Stated problem 1
From the passage on Ong's Hat, copy the part that begins at "The author, Joseph" and stops after "DVD, Internet, BBS).", renaming "transmedia storytelling" to "cross-platform storytelling" each time it occurs.
Stated problem 2
Write what comes next in the passage on Ong's Hat, picking up after its last sentence.

Provided text
The author, Joseph Wayne Matheny (born 24 December 1961, Chicago, Illinois) is a writer and transmedia artist who has created works using alternate reality gaming and transmedia storytelling methods. He actually holds patents for prediction, recommendation and behavioral analysis algorithms and software design and as a published author of screenplays, white papers, technology, sci-fi, marketing and gaming books, the purpose behind a fictional story embedded in various media cultures was to establish background for an "alternate reality game", a work of transmedia storytelling or as a memetic experiment, to see how far the meme could spread or a combination of all of the above. The story used print, radio, television and digital mediums (CD ROM, DVD, Internet, BBS).

Although, Ong's Hat appeared to project a cult-like activity; its fiction, was based on earlier works of a real place Ong' Hat, New Jersey -- a facility manned by renegade Princeton professors who conducted quantum physics and chaos theory experiments. According to conspiracy theories, these fringe scientists discovered a new theory for dimensional travel using a device called The EGG. The device was to later inspire a children's TV series called Galidor to use an interdimensional travel device of the same name.

(Extracted records)
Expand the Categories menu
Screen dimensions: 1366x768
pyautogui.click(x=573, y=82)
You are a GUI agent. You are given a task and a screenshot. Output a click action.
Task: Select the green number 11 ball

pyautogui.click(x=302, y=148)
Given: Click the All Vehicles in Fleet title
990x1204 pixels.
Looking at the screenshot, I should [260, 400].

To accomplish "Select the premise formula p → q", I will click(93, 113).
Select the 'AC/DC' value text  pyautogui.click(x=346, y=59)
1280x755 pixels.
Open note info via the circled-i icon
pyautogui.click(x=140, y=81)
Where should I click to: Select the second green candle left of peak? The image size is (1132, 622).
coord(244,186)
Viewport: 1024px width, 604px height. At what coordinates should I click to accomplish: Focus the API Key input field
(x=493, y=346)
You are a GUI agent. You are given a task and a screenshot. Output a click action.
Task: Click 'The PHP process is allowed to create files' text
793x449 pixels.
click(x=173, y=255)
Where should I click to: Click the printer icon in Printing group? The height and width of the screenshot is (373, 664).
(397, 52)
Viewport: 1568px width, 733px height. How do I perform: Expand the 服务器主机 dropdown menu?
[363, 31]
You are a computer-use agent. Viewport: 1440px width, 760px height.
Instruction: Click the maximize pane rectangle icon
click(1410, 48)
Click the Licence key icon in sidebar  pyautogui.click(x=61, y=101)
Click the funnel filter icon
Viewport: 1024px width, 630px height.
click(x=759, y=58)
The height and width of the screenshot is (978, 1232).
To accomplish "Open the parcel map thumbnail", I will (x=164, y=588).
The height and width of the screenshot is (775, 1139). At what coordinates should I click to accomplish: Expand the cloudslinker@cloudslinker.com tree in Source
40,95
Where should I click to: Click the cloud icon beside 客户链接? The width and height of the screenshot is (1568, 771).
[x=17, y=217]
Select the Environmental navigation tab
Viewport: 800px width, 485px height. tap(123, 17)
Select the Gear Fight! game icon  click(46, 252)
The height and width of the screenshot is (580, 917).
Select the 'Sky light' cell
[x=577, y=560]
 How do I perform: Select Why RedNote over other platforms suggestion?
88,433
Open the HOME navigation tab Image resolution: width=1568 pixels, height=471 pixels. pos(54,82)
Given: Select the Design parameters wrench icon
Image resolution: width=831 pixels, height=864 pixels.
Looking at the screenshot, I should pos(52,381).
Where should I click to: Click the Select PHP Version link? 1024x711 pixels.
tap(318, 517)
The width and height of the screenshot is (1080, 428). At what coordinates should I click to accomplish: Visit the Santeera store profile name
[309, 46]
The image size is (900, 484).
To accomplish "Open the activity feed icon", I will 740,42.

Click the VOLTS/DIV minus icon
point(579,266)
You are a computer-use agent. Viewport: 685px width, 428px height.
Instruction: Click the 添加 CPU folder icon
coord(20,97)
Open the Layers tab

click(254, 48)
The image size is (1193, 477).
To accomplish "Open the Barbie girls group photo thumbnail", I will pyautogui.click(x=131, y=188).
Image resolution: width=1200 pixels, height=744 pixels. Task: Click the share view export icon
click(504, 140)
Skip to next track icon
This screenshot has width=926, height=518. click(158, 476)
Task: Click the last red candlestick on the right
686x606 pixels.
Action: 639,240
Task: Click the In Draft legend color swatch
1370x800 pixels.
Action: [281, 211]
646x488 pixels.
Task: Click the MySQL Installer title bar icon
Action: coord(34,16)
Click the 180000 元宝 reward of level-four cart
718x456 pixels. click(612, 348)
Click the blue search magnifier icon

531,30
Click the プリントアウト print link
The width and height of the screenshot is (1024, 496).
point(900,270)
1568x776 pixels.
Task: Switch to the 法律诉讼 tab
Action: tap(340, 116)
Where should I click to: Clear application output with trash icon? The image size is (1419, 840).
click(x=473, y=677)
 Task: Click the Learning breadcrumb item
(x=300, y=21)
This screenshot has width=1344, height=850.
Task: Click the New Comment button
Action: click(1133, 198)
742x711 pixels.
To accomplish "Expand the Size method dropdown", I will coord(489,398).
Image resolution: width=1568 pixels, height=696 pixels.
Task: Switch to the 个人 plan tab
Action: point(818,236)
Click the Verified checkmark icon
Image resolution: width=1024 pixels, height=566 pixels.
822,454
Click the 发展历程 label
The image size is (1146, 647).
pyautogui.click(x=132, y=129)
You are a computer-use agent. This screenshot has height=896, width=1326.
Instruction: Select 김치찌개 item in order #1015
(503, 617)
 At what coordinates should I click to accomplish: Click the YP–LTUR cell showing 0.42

Expected output 1
The author, Joseph Wayne Matheny (born 24 December 1961, Chicago, Illinois) is a writer and transmedia artist who has created works using alternate reality gaming and cross-platform storytelling methods. He actually holds patents for prediction, recommendation and behavioral analysis algorithms and software design and as a published author of screenplays, white papers, technology, sci-fi, marketing and gaming books, the purpose behind a fictional story embedded in various media cultures was to establish background for an "alternate reality game", a work of cross-platform storytelling or as a memetic experiment, to see how far the meme could spread or a combination of all of the above. The story used print, radio, television and digital mediums (CD ROM, DVD, Internet, BBS).

Expected output 2
FYI: Galidor: Defenders of the Outer Dimension, also known simply as Galidor, a show that ran on Fox Kids in 2002 with a total of 26 half-hour episodes. The series was created by Thomas W. Lynch, the creator of The Secret World of Alex Mack and The Journey of Allen Strange. It was the final series to launch on Fox Kids, as the block folded only 7 months after its debut. Of interest was the location, Pine barrens, close to Montauk which had to do with time travel (still denied by the US Navy regrading the Philadelphia Experiment). The ghost town of Ong's Hat, New Jersey, hence the name of the project, became the ideal location to "spin" a web of mysteries.

Who Is Joseph Matheny?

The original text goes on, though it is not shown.